Kenya’s President Uhuru Kenyatta (C) gives an address following his tour of the Nairobi National Vaccine Depot where the country’s first batch of COVID-19 vaccines are preserved in cold storage in Nairobi on March 4, 2021. – Kenya received 1.02 million doses of the Oxford/AstraZeneca vaccine on March 3, 2021 part of the 24 million doses the country is expected to import in the next couple of months and has started dispersing the vaccines to stations around the country where healthcare workers, teachers and those with compromised immunity shall start receiving vaccinations.
Kenya’s President Uhuru Kenyatta on Friday extended an evening curfew for another 60 days — as the country approaches a year of life under night-time restrictions.
As Kenya also marked a year since it recorded its first case of Covid-19, Kenyatta warned of a third wave of infections, saying the positivity rate had risen from two percent in January, to 13 percent and “is still rising”.

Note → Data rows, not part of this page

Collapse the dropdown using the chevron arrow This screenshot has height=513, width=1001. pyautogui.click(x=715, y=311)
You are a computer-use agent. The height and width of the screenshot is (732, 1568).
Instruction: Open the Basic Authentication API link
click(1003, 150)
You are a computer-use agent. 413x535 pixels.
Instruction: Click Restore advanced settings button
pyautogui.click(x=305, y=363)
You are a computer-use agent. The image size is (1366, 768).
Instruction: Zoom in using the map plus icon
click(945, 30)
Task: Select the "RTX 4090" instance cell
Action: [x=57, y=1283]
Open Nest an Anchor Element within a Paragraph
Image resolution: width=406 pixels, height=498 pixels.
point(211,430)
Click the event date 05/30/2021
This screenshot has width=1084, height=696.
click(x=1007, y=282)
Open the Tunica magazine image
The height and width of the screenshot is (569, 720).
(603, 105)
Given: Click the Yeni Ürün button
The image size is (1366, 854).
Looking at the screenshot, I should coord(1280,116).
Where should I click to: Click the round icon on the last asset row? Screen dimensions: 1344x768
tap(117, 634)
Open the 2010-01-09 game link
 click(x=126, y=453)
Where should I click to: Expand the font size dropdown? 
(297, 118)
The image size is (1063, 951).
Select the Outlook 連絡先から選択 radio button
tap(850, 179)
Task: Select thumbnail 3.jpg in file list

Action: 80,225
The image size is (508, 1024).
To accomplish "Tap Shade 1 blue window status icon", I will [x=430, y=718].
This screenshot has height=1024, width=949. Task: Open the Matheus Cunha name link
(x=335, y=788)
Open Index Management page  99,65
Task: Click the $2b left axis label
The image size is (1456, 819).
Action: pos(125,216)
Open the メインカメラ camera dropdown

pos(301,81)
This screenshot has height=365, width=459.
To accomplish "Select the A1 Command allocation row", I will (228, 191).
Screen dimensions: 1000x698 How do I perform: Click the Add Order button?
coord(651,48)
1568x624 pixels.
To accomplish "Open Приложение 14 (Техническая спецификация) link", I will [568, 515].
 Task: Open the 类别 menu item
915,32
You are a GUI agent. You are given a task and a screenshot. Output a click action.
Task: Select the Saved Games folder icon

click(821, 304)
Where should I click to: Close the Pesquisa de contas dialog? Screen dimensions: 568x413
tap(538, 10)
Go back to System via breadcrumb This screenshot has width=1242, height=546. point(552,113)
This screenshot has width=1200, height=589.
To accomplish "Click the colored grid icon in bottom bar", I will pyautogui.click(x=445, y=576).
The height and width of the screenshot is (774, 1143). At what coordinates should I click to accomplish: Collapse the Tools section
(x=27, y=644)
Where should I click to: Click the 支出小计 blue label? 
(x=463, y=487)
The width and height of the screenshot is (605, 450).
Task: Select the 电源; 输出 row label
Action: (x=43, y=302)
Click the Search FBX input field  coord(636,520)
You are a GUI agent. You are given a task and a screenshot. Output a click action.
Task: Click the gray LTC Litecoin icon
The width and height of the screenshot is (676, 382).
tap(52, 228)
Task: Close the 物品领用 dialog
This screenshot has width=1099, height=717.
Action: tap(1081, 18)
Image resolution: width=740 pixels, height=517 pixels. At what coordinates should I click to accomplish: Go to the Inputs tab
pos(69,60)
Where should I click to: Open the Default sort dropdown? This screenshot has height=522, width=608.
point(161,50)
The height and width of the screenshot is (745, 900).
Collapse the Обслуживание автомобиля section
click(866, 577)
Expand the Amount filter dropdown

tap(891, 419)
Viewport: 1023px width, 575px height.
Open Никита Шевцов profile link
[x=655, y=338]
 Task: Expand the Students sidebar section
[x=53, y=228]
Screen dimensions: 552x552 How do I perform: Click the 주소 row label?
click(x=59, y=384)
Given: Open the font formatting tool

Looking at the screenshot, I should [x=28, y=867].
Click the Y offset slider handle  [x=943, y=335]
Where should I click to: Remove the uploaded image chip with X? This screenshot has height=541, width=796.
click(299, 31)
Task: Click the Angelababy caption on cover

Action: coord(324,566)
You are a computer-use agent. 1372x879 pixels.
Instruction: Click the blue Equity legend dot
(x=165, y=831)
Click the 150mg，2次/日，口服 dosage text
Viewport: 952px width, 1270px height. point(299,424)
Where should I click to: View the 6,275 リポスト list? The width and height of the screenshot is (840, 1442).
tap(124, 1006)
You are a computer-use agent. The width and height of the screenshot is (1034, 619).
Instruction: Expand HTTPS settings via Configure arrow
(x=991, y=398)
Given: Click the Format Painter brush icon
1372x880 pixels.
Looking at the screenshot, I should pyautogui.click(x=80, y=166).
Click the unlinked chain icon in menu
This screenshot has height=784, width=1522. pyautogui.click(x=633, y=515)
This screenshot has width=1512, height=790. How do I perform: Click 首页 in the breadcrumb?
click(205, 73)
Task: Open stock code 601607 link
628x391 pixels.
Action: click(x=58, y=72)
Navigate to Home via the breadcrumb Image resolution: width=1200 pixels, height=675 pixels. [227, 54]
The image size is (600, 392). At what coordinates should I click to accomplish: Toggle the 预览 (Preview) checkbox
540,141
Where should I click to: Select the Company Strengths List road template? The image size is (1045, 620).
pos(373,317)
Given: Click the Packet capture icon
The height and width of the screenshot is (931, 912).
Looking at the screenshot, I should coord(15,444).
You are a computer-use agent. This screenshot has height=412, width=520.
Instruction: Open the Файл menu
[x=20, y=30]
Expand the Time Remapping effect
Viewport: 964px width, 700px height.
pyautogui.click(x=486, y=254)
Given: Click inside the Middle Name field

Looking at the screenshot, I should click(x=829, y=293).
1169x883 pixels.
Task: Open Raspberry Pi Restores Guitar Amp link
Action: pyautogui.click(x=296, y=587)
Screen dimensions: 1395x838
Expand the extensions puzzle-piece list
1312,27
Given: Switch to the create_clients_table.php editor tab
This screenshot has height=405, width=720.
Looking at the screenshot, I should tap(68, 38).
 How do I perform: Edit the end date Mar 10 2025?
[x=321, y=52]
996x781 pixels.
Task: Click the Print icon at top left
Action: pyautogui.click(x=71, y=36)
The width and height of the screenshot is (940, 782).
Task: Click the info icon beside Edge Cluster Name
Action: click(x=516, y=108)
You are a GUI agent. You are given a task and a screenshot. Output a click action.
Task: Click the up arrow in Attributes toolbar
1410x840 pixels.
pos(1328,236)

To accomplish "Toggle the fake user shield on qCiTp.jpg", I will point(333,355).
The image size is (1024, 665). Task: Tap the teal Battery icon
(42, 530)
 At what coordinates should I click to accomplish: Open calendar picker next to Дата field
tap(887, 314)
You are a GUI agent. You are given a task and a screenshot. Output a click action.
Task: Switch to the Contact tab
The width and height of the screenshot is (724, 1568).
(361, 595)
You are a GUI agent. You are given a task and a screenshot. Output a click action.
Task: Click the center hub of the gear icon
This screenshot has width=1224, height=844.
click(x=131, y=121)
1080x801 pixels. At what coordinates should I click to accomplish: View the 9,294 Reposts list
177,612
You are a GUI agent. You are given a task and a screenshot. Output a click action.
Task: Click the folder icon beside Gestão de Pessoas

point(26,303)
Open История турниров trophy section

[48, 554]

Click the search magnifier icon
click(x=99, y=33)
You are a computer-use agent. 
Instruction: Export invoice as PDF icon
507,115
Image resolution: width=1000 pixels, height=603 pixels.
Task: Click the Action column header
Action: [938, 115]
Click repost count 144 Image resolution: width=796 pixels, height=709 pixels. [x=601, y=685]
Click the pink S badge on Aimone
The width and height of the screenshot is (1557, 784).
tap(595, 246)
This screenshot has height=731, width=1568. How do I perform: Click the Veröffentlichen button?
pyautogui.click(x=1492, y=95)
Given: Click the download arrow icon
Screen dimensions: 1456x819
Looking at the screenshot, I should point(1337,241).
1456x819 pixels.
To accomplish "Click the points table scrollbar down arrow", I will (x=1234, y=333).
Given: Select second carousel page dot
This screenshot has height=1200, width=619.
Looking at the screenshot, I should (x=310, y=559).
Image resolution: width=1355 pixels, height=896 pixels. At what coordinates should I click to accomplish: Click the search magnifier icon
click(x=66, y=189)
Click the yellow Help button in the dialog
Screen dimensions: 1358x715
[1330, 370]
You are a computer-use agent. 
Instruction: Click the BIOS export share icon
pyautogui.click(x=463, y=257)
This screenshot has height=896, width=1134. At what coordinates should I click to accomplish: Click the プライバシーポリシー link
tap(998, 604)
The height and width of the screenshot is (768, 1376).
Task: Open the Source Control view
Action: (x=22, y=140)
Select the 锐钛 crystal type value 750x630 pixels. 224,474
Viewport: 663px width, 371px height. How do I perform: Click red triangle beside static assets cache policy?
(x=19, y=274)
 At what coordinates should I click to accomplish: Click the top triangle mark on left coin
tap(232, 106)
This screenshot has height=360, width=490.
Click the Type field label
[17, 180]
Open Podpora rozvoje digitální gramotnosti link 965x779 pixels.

Kenya this week hit its highest death toll in one day — 12 fatalities — since last year, and the more contagious variants which emerged in the UK and South Africa have both been recorded in the country.
“The nationwide curfew is hereby extended for a further containment of 60 days,” said Kenyatta, adding that a measure requiring bars and restaurants to close at 9pm would remain.
Like many countries in East Africa, Kenya took swift action against Covid-19, restricting movement, closing borders and schools and implementing a curfew on March 25, initially from 7 pm to 5 am.
After three months as measures eased this was shifted to 9 pm to 4 am, then briefly to 11 pm, and back to 10 pm where it has remained since November last year.
Schools were re-opened in January.
Kenyatta announced a fresh ban on political gatherings, which have been forbidden from the start, but mostly ignored by him and his allies who have criss-crossed the country for months drawing massive crowds and drumming up support for constitutional reforms.
Veteran opposition leader Raila Odinga — now an ally of his former rival Kenyatta — was confirmed Thursday to have tested positive after a week of such rallies at the coast.
Kenyatta noted that the measures taken had seen Kenya’s economy grow only by 0.6 percent and not the projected 6.2 percent in 2020 — causing a loss of $5 billion (4.2 billion euros) in GDP.
However he said this had saved thousands of lives and was better than the global contraction of 3.5 percent.
“We chose life over the economy.”
He also ordered the strengthening of genomic surveillance, to check on the variants circulating in the population.
Kenya has recorded almost 112,000 cases and 1,901 deaths from coronavirus. Its previous wave peaked at the end of November last year.
The country, with a population of about 47 million, has carried out only 1.3 million tests.